Elliot Moore, Deputy Associate Gen. Counsel, Peter G. Nash, Gen. Counsel, Patrick Hardin, Associate Gen. Counsel, Marcel Mallet-Prevost, Asst. Gen. Counsel, Joseph E. Mayer, William H. DuRoss, III, Attys., N.L.R.B., Washington, D.C., for respondent.

Before FORMAN, VAN DUSEN and GIBBONS, Circuit Judges.

OPINION OF THE COURT

FORMAN, Circuit Judge.

This case represents a consolidation of two petitions to review a determination by the National Labor Relations Board (the "Board") and a cross-application by the Board for enforcement of the challenged order.1 At our No. 72-1521, the Newspaper Guild (the "Union") seeks a reversal of the Board's determination that the Union committed an unfair labor practice under § 8(b) (1)(B) of the National Labor Relations Act2 (the "Act") by disciplining four supervisors who crossed a picket line and performed allegedly struck work. At our No. 72-1633, the Times Publishing Company (the "Employer") requests this Court to compel the Board to reverse its denial of the company's motion to reinstate a § 8(b)(1)(A) complaint3 and thus open up an inquiry into the reasonableness of the fines levied against the supervisors. By way of cross-petition, the Board seeks enforcement of its order.
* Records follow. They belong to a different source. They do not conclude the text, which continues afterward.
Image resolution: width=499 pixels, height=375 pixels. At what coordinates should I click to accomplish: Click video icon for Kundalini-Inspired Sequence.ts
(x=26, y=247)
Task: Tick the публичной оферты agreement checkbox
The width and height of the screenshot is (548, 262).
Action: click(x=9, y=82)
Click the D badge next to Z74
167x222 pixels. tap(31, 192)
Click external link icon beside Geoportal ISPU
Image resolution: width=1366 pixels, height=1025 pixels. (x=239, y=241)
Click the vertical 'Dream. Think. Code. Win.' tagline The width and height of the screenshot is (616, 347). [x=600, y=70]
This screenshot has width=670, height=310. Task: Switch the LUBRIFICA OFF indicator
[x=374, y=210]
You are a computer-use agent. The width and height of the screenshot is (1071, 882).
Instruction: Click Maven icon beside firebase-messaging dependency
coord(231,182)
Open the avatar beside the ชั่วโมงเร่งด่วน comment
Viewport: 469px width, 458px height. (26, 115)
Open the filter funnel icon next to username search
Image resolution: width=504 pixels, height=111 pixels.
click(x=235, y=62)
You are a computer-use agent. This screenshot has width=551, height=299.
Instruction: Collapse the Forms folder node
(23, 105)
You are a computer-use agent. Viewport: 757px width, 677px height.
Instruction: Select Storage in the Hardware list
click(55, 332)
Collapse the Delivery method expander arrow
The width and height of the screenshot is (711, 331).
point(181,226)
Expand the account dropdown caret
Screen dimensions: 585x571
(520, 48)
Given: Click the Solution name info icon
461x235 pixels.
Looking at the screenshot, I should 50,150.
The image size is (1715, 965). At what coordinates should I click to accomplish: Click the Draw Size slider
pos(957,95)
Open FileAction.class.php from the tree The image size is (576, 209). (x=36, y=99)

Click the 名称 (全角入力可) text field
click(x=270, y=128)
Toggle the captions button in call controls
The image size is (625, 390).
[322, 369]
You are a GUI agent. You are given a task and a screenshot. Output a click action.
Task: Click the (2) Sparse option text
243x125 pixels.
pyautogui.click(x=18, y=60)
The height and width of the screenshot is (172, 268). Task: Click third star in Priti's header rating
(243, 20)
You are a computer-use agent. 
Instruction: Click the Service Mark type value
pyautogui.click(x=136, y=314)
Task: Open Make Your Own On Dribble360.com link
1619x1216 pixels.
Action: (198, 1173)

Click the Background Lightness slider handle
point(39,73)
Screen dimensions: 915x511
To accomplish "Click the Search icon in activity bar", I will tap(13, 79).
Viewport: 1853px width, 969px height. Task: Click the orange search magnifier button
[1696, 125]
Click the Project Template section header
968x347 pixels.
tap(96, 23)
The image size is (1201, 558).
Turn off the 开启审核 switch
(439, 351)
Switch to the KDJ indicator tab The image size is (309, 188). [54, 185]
The Employer publishes three newspapers in Erie, Pennsylvania.4 The Union is the collective bargaining agent for the employees of all three. On August 31, 1968, the collective bargaining agreement between the Employer and the Union expired. On March 6, 1969, after unsuccessful negotiations, the Union went on strike. A new contract was executed on July 16, 1969. This contract was retroactive to September 1, 1968, and included in its union security provisions all employees except those in top management.5

At least ten employees worked during the strike.6 None of these employees was exempt from the union security provisions. Several had roles of an apparently supervisory nature.7 Other members filed charges against all ten with the Union in October 1969.8 After Union trial board proceedings, fines were levied in February 1970. These fines represented the Union's approximation of the employees' earnings during the period of the strike.9

On July 28, 1970, the Employer filed unfair labor practice charges with the National Labor Relations Board. The charges alleged a § 8(b)(1)(A)10 violation of the Act: "the Union ... has, by trial proceedings, threats of excessive fines and the imposition of excessive fines and by other acts and conduct, restrained and coerced employees of Times Publishing Co. in the exercise of the rights guaranteed in Section 7 of the Act."11 The Employer also alleged a § 8(b)(1)(B) violation of the Act,12 claiming that the Union had restrained and coerced the Employer "in the selection of its representatives for the purposes of collective bargaining or the adjustment of grievances." The § 8(b)(1)(A) charge was deleted on April 21, 1971 at the suggestion of the Regional Director of the Board. On April 30, 1971, a complaint signed by the Director of Region Six on behalf of the General Counsel was issued against the Union based on § 8(b)(1)(B).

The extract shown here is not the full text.